Tak, jak podstawy teoretyczne, informacje zawarte w książce są poparte
wiedzą, można sięgnąć do bogatej bibliografii tak przepisy zapowiadają się
koszmarnie. Rozumiem idę czucia smaku poszczególnych składników jednak to wcale
nie oznacza, że w moim rozumieniu, musi być mało apetycznie…
Podoba mi się pomysł Brazier’a, który poleca stopniowe przejście na
weganizm, proponuje kilkanaście tygodni by dojść do diety roślinnej. To na czym
bazuje to nie tylko badania naukowe to swoje samopoczucie i sukcesy sportowe.

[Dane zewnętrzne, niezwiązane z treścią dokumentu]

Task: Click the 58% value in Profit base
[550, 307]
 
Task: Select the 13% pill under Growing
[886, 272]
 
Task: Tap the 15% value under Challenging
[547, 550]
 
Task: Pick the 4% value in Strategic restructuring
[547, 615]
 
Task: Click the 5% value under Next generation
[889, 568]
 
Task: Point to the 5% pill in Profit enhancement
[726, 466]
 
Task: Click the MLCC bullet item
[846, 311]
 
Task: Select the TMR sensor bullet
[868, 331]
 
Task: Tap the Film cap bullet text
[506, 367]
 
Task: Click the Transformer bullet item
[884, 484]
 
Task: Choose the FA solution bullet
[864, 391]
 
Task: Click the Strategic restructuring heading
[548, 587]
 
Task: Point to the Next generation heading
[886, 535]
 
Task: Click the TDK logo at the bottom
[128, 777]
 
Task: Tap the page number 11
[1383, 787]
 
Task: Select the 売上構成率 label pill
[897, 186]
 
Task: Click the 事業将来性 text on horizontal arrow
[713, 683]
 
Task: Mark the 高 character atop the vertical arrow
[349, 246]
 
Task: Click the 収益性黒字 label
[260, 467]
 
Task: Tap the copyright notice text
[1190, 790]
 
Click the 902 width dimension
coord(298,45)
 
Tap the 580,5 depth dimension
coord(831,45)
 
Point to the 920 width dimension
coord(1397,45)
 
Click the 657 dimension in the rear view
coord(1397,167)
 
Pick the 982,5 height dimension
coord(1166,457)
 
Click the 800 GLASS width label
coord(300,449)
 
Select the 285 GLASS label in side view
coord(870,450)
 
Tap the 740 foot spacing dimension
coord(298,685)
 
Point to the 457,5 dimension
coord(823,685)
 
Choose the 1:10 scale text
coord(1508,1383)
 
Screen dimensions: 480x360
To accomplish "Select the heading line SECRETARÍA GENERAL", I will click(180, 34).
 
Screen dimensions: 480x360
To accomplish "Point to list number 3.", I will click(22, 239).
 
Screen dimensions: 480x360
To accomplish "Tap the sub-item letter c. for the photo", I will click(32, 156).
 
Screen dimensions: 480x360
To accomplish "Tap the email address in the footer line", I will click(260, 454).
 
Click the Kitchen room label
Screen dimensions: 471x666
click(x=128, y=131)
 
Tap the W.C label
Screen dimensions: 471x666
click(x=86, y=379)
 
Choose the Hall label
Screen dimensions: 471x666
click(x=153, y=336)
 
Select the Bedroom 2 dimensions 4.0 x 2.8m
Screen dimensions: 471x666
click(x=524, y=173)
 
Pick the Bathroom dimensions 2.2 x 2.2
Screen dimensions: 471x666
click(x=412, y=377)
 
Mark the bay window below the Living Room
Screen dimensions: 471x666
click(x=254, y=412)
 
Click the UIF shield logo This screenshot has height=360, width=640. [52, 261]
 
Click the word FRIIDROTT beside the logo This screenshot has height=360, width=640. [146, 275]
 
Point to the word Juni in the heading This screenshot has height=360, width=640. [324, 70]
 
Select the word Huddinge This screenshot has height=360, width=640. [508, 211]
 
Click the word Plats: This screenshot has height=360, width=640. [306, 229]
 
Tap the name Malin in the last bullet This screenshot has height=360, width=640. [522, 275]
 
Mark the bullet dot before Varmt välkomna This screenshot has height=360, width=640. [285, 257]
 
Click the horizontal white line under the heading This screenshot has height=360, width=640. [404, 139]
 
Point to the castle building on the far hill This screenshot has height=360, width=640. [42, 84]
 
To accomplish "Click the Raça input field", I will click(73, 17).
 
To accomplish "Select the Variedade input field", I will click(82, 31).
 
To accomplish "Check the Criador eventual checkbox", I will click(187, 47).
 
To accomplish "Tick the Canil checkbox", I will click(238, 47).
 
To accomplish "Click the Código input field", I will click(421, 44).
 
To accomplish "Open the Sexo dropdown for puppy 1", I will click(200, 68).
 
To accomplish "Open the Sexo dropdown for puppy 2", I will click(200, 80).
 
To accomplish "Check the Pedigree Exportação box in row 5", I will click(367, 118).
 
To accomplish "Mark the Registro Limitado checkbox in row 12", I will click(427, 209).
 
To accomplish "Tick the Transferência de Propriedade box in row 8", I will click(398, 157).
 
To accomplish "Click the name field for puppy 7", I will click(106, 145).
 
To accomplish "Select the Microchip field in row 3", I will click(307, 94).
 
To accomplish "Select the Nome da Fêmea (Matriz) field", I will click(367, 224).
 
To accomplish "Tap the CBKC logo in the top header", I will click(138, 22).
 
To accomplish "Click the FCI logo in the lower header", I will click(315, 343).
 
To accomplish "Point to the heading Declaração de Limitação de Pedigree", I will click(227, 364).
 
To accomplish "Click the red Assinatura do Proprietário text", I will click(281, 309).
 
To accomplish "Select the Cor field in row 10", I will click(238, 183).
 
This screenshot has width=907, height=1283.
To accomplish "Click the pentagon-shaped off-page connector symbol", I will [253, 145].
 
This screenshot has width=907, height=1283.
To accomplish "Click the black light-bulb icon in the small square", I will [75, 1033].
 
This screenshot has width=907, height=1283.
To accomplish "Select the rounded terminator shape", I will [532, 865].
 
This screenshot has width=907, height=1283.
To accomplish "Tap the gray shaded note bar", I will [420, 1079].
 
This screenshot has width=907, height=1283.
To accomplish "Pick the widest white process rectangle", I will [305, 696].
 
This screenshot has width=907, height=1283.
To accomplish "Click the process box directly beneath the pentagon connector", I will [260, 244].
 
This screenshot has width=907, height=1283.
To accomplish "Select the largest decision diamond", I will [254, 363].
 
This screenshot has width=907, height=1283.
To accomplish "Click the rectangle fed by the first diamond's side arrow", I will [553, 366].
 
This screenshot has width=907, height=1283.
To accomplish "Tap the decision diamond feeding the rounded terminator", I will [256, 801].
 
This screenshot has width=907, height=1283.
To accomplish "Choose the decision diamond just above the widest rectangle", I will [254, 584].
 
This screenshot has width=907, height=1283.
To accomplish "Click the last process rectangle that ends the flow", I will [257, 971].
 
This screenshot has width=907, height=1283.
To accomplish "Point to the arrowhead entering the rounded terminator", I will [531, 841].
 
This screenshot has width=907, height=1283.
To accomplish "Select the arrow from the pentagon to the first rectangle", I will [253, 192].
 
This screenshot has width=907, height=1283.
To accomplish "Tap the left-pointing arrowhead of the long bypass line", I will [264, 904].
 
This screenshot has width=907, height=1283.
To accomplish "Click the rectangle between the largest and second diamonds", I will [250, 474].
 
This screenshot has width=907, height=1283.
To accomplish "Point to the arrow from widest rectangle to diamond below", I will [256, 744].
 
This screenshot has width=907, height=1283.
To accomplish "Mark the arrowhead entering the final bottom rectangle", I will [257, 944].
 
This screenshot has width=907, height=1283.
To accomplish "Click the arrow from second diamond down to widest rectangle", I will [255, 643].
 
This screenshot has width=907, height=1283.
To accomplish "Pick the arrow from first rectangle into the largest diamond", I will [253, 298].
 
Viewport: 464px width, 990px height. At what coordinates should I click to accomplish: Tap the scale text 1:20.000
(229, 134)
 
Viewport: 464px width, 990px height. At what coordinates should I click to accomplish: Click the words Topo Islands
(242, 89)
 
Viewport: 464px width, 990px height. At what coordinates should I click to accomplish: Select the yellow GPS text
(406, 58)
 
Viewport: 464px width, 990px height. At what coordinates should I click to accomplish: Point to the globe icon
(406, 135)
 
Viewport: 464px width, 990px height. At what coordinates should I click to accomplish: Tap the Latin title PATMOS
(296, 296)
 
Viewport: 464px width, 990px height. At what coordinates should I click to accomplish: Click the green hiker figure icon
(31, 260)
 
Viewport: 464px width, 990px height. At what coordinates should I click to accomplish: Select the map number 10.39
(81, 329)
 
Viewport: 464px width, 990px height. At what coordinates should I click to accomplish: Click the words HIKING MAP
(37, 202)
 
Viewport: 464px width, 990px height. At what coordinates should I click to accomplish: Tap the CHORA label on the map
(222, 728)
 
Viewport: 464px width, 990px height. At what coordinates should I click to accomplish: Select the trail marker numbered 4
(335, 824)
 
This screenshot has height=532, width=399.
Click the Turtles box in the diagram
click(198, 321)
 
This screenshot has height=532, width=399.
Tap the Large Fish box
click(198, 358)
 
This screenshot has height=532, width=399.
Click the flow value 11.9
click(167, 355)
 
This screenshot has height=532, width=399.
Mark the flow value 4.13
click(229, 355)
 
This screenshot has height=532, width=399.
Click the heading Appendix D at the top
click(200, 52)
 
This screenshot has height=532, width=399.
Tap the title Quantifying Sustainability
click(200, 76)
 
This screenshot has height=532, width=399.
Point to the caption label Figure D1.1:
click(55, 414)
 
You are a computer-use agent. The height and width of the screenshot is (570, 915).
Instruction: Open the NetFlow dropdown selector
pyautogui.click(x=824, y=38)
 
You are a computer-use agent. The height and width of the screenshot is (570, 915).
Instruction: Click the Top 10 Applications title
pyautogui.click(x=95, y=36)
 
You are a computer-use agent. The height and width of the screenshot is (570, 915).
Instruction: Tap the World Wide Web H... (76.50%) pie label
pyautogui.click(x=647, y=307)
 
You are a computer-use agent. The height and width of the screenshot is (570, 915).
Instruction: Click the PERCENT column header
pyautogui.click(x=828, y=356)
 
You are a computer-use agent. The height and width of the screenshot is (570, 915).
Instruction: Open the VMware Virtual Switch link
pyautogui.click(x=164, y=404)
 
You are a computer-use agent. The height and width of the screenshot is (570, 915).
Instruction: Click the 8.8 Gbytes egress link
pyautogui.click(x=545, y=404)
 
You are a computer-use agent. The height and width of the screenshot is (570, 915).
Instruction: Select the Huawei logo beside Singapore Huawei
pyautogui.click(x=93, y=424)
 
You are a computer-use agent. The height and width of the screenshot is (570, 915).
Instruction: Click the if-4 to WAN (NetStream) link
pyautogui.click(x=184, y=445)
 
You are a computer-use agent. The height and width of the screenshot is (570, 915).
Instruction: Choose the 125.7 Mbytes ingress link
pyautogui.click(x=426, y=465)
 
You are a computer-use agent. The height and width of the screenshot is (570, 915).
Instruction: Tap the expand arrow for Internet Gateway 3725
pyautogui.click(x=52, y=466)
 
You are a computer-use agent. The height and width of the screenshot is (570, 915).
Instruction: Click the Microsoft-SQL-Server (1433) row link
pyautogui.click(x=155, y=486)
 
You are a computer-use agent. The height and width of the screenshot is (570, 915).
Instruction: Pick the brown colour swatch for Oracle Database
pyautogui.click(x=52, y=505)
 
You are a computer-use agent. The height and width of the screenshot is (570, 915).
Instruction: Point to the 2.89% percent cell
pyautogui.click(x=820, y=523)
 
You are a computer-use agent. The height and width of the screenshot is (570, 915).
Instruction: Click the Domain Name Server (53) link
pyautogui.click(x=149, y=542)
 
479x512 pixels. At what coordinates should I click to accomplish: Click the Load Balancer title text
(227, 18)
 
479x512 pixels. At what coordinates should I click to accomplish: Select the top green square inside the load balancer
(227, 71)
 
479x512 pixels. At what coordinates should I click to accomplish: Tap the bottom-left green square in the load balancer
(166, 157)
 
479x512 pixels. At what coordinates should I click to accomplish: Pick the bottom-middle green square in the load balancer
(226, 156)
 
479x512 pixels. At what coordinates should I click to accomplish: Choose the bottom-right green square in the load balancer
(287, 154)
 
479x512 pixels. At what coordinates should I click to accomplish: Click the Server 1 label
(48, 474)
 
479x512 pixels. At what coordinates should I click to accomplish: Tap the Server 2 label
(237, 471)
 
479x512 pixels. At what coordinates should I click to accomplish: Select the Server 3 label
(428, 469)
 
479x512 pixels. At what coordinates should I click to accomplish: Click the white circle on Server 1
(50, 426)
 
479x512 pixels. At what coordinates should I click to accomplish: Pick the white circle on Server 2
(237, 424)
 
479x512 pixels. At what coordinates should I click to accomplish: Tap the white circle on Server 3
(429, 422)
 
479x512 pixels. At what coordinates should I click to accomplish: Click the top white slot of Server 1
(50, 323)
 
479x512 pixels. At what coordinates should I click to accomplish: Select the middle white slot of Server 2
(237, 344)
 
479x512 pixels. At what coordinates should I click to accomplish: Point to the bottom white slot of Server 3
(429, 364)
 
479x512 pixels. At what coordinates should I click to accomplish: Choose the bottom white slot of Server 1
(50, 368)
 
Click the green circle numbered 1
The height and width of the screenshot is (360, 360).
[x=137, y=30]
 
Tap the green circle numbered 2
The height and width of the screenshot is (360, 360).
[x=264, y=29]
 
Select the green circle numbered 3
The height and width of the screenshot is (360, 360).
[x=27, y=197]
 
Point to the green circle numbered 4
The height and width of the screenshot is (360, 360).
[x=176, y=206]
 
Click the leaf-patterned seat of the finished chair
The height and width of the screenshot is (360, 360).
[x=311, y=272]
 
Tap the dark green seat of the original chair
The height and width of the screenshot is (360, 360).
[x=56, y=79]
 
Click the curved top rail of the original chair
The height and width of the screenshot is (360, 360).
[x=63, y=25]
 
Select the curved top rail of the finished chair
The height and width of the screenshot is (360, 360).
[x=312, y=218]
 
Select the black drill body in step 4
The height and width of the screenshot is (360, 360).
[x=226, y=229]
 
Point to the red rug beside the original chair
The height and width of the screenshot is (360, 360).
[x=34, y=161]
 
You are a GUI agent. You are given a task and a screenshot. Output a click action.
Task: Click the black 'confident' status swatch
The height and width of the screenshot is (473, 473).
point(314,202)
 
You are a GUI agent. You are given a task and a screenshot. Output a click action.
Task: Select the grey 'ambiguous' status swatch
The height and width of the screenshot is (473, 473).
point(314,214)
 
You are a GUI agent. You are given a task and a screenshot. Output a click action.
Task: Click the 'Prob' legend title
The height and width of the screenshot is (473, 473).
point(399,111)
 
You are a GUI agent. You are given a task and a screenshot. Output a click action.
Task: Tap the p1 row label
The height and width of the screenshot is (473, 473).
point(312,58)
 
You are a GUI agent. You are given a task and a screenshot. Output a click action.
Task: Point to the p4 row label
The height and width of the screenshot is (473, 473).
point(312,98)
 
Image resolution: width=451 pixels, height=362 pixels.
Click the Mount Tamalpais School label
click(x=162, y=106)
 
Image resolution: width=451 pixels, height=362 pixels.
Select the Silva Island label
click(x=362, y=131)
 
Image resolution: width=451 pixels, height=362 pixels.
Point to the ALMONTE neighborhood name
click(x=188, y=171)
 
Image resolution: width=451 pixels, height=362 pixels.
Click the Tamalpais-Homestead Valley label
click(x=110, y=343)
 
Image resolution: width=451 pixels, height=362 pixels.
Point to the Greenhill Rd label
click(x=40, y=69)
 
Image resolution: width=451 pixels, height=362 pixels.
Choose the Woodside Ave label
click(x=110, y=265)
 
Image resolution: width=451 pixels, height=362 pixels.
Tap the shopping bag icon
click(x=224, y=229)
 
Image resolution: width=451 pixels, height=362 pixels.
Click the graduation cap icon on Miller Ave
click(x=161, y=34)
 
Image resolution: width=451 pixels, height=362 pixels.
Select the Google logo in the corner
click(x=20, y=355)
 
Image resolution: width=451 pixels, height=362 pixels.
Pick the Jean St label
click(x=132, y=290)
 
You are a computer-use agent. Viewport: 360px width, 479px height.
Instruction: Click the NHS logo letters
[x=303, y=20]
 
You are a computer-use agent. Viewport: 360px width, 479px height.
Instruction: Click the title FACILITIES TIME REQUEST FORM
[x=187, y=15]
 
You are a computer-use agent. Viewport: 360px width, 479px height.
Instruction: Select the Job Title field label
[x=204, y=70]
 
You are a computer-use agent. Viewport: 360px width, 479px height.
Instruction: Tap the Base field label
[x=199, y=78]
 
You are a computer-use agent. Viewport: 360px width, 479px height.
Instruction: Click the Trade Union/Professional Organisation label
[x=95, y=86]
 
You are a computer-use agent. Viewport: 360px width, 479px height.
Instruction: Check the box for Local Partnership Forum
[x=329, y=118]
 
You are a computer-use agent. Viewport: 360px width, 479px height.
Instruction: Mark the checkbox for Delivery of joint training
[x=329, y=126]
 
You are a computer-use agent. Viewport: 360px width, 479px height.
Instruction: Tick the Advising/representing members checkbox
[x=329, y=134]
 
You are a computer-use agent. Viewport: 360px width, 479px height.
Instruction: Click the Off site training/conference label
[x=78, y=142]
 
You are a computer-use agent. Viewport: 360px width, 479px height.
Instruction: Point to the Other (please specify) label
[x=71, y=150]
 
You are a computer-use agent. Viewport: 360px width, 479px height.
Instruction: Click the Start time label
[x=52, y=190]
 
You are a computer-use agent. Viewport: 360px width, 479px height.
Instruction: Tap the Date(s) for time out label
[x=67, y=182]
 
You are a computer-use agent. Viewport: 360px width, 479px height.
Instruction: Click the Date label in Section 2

Brendan na sobie sprawdził działanie diety roślinnej połączone z uprawianiem
wyczynowym sportu. Sukcesy mówią same za siebie!
Jeszcze kilkanaście lat temu spojrzenie Brazier’a byłby czymś
szokującym, dietetycy sportowi nie wierzyli, że bezmięsna dieta pozwala z
dobrym skutkiem nie tylko szybko się regenerować, ale też dostarczyć wszystkie
niezbędne składniki dla organizmu. Teraz znam i podziwiam wielu sportowców,
którzy są weganami. Da się, co do tego nie mam wątpliwości.
Brazier jest na tyle przekonujący, do tego obiecuje, że nie trzeba
drastycznych zmian tylko taką ewolucję w stronę roślin…. To wszystko wydaje się
mieć sens. Tylko gdyby nie te przepisy….to zupełnie nie moja „bajka”. Kuchnia
roślinna wcale nie musi być bez smaku a takie wydają się być przepisy
Brazier’a. Myślę, że wynika to z jego podejścia – jedzenie ma pomagać w
regeneracji i ma być paliwem dla organizmu. Jakoś nie ma w tej książce mowy o
celebracji posiłków, jest za to informacja by jeść często i dbać o to by nie
być głodnym.
Wydaje mi się, że jeżeli połączymy wiedzę Brazier’a jego udowodnione
działanie niejedzenia produktów pochodzenia zwierzęcego ze smacznymi przepisami
to….wtedy bycie wegańskim sportowcem nie będzie oznaczało rezygnacji z
wyśmienitych smaków, które będą dostarczały energię do treningów.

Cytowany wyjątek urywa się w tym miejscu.